"What’s important is that Democrats should cease trying to pass a compromise budget when the people they’re negotiating with obviously have no intention of compromising. They should instead focus their efforts on convincing Californians that the reason they’re refusing to capitulate is to protect and defend the interests of the state’s residents."
by Casey Mills, BeyondChron.com - San Francisco's Alternative Daily News
GOP Assembly Leader Mike Villines and Democratic Speaker Karen Bass
Aug 19, 2008 - Sunday’s vote on the state budget, in which every single Republican in the Assembly cast a ‘no’ vote against a proposal that would have both cut spending and raised taxes to close the current $15.2 million gap, exposed a glaring fact about the budget impasse. For state Republicans, the process has ceased to represent an effort to reach a solution. Instead, it represents an opportunity to stoke California’s anti-tax sentiments and tell constituents come election years that they ‘steadfastly opposed the Democrats’ attempts to raise taxes.’ While the State Dems must hold strong in their efforts to pass a more progressive state budget, they must simultaneously develop a simple argument targeted towards everyday voters explaining their refusal to bend to Republicans’ will.
Despite California’s progressive reputation, our state possesses a long history of being rabidly opposed to taxation. Proposition 13, passed in the late 70s, tapped into this wellspring and sparked a national movement still in bloom today. State Republicans in Sacramento remain determined to keep stoking the fires of the faithful.
Reading quotes from Assembly Republicans about Sunday’s vote made me feel like I’d been transported back to the apex of American fiscal conservatism, the Reagan era. Mike Villines (R-Clovis), for example, ripped a page from the Gipper’s playbook, telling the Chronicle that “what's important now is that they [the Democrats] know we're not willing to (vote for) taxes.”
To close the state’s $15.2 billion budget gap without raising a single tax represents an impossible task. Employing solely cuts would cause catastrophic effects to state services and anger amongst constituents across party lines. And the Republicans know it. They refuse to present a tax-free alternative to the Democrats’ solution, instead focusing on pandering to their anti-tax base and painting Democrats as fiscally irresponsible.
The state’s mainstream media seems determined to add credence to this narrative. They present the battle as one between the Governor and the Democratic-controlled legislature. In reality, because of California’s policy of requiring a 2/3 majority to pass the budget, it’s the State and Assembly Republicans who hold all the power. As long as these Republicans refuse to vote for a budget proposal, negotiations will remain at a standstill.
This leaves the Democrats with two options:
First, they can continue to bend over backwards to produce compromise budget proposals, trying to convince the public that they’re still working to solve the impasse. This involves offering up more capitulations that should be anathema to a truly progressive state Democratic Party, including creating a state spending cap that would destroy a wide array of essential services. It also does nothing to reverse the Republican narrative that the entire budget debate comes down to taxation.
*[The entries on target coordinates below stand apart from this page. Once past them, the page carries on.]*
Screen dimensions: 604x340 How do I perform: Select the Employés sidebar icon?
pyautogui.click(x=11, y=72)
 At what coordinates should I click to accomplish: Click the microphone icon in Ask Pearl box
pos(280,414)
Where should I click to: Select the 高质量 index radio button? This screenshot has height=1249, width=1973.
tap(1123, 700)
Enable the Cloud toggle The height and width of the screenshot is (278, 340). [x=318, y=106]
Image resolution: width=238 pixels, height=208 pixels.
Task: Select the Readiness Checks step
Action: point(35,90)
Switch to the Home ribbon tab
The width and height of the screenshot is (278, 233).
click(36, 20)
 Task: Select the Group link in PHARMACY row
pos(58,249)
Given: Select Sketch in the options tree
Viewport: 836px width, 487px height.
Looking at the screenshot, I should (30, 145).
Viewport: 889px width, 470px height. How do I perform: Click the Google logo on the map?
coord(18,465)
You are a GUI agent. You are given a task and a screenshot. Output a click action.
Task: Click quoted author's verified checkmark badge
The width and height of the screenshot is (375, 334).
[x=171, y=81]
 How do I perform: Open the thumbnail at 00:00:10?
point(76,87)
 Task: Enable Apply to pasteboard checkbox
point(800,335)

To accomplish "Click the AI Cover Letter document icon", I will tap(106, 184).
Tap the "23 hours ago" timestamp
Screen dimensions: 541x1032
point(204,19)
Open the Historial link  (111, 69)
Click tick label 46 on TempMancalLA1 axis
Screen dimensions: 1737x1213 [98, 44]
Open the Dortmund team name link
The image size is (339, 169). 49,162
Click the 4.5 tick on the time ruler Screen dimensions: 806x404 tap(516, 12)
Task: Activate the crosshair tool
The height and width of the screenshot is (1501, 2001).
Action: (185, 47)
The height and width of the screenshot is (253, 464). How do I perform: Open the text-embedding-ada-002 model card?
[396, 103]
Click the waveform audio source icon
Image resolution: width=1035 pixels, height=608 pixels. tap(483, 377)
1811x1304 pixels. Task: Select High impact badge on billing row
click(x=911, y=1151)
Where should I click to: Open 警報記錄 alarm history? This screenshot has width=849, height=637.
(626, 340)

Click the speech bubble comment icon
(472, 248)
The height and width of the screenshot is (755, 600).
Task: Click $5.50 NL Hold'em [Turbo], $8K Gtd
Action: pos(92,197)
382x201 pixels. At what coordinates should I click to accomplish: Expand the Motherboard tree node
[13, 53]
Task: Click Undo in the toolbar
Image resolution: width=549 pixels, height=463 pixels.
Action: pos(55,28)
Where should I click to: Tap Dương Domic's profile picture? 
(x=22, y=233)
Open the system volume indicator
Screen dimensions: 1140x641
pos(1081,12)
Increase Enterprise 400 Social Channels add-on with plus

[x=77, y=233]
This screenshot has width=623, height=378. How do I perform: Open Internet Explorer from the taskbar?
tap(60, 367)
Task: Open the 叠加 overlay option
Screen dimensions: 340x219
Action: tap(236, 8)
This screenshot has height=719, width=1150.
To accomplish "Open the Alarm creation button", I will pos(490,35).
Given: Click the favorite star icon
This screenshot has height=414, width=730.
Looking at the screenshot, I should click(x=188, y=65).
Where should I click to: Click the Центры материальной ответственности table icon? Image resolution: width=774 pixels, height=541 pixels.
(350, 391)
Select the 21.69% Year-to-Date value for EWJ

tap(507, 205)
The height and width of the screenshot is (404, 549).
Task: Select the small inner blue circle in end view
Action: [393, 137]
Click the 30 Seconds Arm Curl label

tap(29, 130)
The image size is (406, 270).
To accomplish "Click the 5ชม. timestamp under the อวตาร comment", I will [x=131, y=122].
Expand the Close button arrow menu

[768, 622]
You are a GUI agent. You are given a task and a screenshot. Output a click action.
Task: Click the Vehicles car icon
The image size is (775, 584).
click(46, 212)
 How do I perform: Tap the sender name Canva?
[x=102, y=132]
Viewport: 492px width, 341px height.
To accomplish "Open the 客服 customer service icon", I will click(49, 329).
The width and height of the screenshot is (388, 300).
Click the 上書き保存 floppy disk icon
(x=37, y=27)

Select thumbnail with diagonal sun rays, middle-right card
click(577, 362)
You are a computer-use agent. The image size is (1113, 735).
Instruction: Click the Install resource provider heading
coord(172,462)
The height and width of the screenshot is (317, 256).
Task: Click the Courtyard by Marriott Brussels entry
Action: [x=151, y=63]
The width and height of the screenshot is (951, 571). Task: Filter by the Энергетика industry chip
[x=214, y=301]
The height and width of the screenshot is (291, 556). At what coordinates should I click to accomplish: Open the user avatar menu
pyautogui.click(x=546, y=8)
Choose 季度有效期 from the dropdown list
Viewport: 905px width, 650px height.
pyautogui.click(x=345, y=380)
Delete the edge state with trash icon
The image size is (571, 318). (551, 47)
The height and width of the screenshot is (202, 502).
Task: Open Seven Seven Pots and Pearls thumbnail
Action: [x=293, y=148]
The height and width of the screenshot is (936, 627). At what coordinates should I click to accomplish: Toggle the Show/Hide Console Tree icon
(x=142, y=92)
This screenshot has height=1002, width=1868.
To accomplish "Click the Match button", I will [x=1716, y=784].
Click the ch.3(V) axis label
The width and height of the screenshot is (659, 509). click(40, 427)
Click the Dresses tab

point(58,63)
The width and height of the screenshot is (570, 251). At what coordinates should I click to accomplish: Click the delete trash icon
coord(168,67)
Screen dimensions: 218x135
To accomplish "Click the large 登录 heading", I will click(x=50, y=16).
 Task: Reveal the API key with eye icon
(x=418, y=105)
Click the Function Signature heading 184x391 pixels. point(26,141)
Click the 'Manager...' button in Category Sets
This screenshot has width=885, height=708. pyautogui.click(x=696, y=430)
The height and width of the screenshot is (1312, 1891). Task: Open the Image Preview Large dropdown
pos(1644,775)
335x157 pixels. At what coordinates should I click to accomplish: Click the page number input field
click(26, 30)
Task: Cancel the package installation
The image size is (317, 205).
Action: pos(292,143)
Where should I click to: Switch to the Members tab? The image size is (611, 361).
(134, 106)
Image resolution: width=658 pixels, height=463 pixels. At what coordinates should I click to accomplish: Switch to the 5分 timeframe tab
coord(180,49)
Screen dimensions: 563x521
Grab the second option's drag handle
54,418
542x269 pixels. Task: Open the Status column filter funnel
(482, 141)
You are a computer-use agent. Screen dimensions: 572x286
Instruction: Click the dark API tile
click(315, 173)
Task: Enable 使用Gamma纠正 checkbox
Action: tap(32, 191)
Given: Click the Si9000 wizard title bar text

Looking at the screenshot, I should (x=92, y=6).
Or, they can hold strong and refuse – just like the Republicans – to pass any budget that doesn’t represent their vision for California.
Holding strong seems the obvious choice. The problem remains, however, that to the average voter, Democratic control of the Senate and Assembly means the budget failing to pass will be viewed as their fault. The media will do absolutely nothing to correct this fallacy. You can try to tell folks about the 2/3 majority rule until you’re blue in the face – when something doesn’t happen in Sacramento, people will continue to blame the Democrats.
So what can the state’s progressives do? Fight fire with fire.
They can come up with a slogan, a mantra, as pithy and powerful as ‘no new taxes,’ explaining why they’re refusing to pass a budget. And they can use it as their battle cry during this year’s budget fight. The opposition has turned the debate over the budget into a proxy war over taxes, and progressives must now utilize the same strategy. Instead of reacting to accusations of being fiscally irresponsible, it’s time Democrats went on the offense.
There’s a variety of slogans to choose from, as the budget battle represents a fight to save basic services that reflect the core values of many Californians. “Respect Our Children,” for example, as a spending cap would prevent the state from being able to afford baseline levels of spending on the state’s school system. “Protect Our Workers,” as a sales tax increase would hit the pocketbooks of hundreds of thousands of the state’s low-income workers hard. “Grow Our Economy,” as desperately needed funding for research and development in building new sectors in the state’s economy would disappear without increases in taxes. “Real Transportation Choices,” as without new revenue, state public transportation funding will be gutted.
The list could go on. What’s important is that Democrats should cease trying to pass a compromise budget when the people they’re negotiating with obviously have no intention of compromising. They should instead focus their efforts on convincing Californians that the reason they’re refusing to capitulate is to protect and defend the interests of the state’s residents.
While further intransigence from both sides means a budget solution won’t be reached any time soon, what have the Democrats have to lose? Yes, the state will face a cornucopia of problems should the stalemate continue. But the Democratic Party must work to convince the state that it’s the Republicans’ thoughtlessness towards children, workers, the economy and the environment that’s the cause of these problems - not the Democrats’ love of taxes.
The budget shouldn’t be about taxes. It should be about people. And it’s up to the Democrats to change the terms of the debate.